— YOUR TASK —
Please return each entry in the listing exactly.
:: TASK INPUTS ::
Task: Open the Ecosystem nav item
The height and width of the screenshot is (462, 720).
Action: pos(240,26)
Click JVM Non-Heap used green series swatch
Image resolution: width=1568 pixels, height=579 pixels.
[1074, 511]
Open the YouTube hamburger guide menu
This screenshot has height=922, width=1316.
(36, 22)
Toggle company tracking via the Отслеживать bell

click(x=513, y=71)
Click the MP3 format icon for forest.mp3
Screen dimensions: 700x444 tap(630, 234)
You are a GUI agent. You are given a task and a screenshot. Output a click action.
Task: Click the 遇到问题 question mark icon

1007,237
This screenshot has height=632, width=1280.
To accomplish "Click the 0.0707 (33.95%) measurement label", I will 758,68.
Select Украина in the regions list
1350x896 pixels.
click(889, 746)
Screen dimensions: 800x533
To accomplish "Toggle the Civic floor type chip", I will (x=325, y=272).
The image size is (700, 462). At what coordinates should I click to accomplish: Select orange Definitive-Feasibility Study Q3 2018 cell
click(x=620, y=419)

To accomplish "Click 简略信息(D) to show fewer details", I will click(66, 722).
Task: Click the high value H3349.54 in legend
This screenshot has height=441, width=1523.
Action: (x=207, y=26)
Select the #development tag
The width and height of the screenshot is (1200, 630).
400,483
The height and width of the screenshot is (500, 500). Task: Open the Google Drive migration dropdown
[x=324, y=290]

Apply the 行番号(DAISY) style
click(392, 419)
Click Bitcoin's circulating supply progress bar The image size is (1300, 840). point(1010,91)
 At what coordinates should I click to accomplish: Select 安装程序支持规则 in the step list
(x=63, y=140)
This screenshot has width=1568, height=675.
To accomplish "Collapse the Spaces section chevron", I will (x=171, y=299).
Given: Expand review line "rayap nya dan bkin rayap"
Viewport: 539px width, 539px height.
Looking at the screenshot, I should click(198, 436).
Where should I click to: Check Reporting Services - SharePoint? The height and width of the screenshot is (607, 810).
:::
— RESULT OF THE TASK —
Task: Open the Ecosystem nav item
The height and width of the screenshot is (462, 720).
Action: pos(240,26)
Click JVM Non-Heap used green series swatch
Image resolution: width=1568 pixels, height=579 pixels.
[1074, 511]
Open the YouTube hamburger guide menu
This screenshot has height=922, width=1316.
(36, 22)
Toggle company tracking via the Отслеживать bell

click(x=513, y=71)
Click the MP3 format icon for forest.mp3
Screen dimensions: 700x444 tap(630, 234)
You are a GUI agent. You are given a task and a screenshot. Output a click action.
Task: Click the 遇到问题 question mark icon

1007,237
This screenshot has height=632, width=1280.
To accomplish "Click the 0.0707 (33.95%) measurement label", I will 758,68.
Select Украина in the regions list
1350x896 pixels.
click(889, 746)
Screen dimensions: 800x533
To accomplish "Toggle the Civic floor type chip", I will (x=325, y=272).
The image size is (700, 462). At what coordinates should I click to accomplish: Select orange Definitive-Feasibility Study Q3 2018 cell
click(x=620, y=419)

To accomplish "Click 简略信息(D) to show fewer details", I will click(66, 722).
Task: Click the high value H3349.54 in legend
This screenshot has height=441, width=1523.
Action: (x=207, y=26)
Select the #development tag
The width and height of the screenshot is (1200, 630).
400,483
The height and width of the screenshot is (500, 500). Task: Open the Google Drive migration dropdown
[x=324, y=290]

Apply the 行番号(DAISY) style
click(392, 419)
Click Bitcoin's circulating supply progress bar The image size is (1300, 840). point(1010,91)
 At what coordinates should I click to accomplish: Select 安装程序支持规则 in the step list
(x=63, y=140)
This screenshot has width=1568, height=675.
To accomplish "Collapse the Spaces section chevron", I will (x=171, y=299).
Given: Expand review line "rayap nya dan bkin rayap"
Viewport: 539px width, 539px height.
Looking at the screenshot, I should click(198, 436).
Where should I click to: Check Reporting Services - SharePoint? The height and width of the screenshot is (607, 810).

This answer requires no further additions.